Your assignment:
Your answer should be one number: the count of lines in the data below that include "computer".

Extracted material:
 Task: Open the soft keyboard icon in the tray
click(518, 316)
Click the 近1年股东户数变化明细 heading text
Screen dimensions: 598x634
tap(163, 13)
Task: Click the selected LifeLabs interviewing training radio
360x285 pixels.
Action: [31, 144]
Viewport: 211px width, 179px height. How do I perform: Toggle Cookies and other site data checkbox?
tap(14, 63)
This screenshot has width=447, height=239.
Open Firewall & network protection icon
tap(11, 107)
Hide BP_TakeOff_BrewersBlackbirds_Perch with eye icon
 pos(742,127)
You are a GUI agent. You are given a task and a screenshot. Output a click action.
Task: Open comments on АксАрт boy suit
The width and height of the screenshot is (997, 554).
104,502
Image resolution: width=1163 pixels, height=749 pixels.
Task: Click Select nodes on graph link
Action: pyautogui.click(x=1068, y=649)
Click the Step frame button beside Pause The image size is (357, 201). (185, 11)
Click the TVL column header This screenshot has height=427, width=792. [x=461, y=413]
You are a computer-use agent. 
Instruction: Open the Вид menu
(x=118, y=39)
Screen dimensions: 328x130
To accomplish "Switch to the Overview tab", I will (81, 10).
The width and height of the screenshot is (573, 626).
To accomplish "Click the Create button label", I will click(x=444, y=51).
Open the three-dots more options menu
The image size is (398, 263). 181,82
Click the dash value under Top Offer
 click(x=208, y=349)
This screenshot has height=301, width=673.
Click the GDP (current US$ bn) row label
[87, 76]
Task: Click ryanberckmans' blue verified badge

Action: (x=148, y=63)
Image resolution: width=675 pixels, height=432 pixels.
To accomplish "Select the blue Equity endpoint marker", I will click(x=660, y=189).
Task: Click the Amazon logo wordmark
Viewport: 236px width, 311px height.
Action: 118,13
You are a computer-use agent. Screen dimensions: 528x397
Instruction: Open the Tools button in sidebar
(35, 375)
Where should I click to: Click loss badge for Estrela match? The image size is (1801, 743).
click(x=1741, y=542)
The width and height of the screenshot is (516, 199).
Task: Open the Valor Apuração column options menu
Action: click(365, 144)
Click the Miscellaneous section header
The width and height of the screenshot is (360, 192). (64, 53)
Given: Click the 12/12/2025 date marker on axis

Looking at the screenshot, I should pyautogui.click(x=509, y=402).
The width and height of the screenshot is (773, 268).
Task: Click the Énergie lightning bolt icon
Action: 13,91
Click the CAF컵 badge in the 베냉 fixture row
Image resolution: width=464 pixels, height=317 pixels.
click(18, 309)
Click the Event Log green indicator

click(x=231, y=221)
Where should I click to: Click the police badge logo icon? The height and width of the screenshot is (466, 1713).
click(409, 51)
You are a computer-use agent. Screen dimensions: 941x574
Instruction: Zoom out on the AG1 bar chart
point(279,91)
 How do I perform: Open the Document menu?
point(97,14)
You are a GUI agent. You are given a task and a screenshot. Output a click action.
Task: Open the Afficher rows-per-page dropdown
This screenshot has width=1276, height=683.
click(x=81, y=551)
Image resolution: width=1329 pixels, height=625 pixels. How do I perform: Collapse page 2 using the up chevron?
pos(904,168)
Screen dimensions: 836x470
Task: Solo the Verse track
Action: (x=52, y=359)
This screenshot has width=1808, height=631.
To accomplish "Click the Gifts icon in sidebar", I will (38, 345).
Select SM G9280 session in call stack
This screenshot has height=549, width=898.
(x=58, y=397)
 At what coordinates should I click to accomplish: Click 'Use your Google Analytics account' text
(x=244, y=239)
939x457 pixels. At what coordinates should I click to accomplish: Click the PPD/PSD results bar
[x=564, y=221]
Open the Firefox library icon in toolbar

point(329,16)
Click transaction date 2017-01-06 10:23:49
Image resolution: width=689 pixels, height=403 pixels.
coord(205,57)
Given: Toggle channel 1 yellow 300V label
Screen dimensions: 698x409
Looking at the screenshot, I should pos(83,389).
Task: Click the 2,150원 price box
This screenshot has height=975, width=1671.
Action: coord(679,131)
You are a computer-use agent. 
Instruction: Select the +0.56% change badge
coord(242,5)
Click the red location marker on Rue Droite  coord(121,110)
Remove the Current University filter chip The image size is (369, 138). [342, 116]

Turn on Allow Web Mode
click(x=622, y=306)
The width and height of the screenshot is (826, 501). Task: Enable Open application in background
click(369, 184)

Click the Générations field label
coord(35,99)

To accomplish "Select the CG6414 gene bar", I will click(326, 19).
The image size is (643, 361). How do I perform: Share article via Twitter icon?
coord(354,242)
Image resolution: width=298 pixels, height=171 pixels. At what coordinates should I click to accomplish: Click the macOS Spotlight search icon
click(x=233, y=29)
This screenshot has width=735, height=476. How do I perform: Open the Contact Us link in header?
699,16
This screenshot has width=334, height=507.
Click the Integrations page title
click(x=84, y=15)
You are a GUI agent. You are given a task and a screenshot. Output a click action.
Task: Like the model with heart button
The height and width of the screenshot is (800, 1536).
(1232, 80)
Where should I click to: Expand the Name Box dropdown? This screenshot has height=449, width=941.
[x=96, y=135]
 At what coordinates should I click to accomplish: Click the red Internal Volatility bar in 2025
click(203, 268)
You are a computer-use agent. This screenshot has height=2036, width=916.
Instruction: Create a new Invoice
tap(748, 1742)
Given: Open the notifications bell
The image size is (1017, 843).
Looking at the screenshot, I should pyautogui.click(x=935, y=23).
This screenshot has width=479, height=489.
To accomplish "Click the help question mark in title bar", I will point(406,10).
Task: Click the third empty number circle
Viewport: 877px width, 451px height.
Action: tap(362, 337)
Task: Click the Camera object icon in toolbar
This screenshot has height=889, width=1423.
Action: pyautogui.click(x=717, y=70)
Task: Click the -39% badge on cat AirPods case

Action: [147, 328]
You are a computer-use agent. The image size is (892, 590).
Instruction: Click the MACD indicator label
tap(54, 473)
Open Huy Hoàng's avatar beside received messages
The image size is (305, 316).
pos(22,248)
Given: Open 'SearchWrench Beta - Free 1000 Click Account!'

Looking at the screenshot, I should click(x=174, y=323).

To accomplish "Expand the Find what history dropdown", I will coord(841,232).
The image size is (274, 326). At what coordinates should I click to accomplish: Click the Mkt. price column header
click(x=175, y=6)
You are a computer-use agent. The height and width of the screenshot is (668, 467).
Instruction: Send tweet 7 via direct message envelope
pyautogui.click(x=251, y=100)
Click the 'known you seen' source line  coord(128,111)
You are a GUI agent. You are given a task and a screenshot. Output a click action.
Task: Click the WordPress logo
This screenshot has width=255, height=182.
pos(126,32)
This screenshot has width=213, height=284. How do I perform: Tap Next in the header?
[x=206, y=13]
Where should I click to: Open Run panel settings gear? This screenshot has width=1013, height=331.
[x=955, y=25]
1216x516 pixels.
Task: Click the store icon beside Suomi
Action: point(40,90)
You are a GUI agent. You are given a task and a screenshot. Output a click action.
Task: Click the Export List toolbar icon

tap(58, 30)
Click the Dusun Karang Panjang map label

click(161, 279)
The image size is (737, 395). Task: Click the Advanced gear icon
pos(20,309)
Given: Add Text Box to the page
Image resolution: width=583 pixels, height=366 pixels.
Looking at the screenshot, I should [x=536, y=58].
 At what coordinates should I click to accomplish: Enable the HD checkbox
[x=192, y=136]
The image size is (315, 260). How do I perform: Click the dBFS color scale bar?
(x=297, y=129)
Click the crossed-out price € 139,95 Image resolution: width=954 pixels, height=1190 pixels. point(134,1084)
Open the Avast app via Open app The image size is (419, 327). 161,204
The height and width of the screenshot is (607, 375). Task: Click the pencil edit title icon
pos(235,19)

Solution to the problem:
7